Senator’s campaign just a cover for a new tax
Last week’s Senate inquiry into the private member’s bill, the Tax Laws Amendment (Public Benefit Test) Bill 2010, was only allowed to run with the credence and terms of reference of a broad ranging review of the tax exempt status for all charities and religions in Australia.
A very different story became apparent when questioning began. It was heavily slanted with witnesses against one religion under the guise of a tax inquiry.
Senator Doug Cameron notably kept his questions on track and asked intelligent, direct and reasoned questions.
But despite repeated reassurances by Liberal Senator Alan Eggleston as the inquiry Chair that “the behaviour of specific individuals and organisations is not within the terms of reference of this committee”, five former Scientologists were invited by Senator Xenophon to appear before the committee where they, to put it colloquially, dumped a bucket on the Church.
Don’t worry about the fact that these five people have made other allegations that have been dismissed as baseless by police and coroners.

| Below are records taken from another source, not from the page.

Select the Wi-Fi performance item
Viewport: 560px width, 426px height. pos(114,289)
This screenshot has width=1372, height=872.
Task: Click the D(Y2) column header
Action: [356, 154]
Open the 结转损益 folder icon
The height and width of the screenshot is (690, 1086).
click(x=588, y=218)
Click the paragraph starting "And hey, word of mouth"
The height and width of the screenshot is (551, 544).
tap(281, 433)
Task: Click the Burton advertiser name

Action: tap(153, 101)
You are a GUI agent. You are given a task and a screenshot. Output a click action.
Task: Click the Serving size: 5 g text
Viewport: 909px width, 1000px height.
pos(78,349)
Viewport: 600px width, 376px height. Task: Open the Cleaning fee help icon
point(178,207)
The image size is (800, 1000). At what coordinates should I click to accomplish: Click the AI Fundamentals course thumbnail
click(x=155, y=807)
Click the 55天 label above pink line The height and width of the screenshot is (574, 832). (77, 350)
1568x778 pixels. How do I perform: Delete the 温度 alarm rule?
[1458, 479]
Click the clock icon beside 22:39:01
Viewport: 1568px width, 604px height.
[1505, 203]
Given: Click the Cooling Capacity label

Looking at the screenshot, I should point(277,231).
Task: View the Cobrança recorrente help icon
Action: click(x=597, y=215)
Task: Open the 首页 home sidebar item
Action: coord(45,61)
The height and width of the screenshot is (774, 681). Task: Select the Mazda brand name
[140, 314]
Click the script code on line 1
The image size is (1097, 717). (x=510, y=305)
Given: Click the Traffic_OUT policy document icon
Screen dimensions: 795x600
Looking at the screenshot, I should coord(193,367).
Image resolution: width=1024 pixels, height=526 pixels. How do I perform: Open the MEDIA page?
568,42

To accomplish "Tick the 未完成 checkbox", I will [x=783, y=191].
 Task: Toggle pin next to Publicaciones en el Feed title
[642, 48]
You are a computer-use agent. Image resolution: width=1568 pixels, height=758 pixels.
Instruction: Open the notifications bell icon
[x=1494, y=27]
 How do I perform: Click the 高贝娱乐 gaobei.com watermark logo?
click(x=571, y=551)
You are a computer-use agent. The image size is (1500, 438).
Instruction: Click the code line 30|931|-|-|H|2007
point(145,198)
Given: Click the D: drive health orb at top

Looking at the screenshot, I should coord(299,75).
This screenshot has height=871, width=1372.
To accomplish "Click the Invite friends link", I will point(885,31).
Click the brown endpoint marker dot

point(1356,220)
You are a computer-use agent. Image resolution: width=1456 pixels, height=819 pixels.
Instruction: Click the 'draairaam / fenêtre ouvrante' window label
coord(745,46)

Where were the “victims” of other religions? Nowhere to be seen.
What is bitterly disappointing to Australian Scientologists is that Senator Xenophon still refuses to meet with them and hear their side of the story, see how they live and work, and learn for himself of the public benefit of their religion that they personally contribute to and work on – a story that is never heard in the controversy of a current affairs show or a 15 second sound bite.
Surely the situation demands a firsthand examination and open talk with both sides. After such a protracted media campaign, with nothing new being said and the old allegations firmly debunked, why can’t current Scientologists get a fair go at telling their story?
Last week on radio the Senator blamed his office staff for this failure to meet with real life Scientologists. The following day, he twice refused meeting again. He gave the coming election as a reason why he could not visit when asked in person at the hearing. An election not yet announced, and one which won’t affect him, because his term as a Senator will not conclude until 2014.
In his thirst to hunt down those perceived to have done wrong, Senator Xenophon now wants to place at risk charitable status of all churches and charities.
For many charities this will involve onerous compliance costs and potential retrospective taxation.
First there was the super-profits tax.
Now Australian charities and churches should brace for the supernatural tax.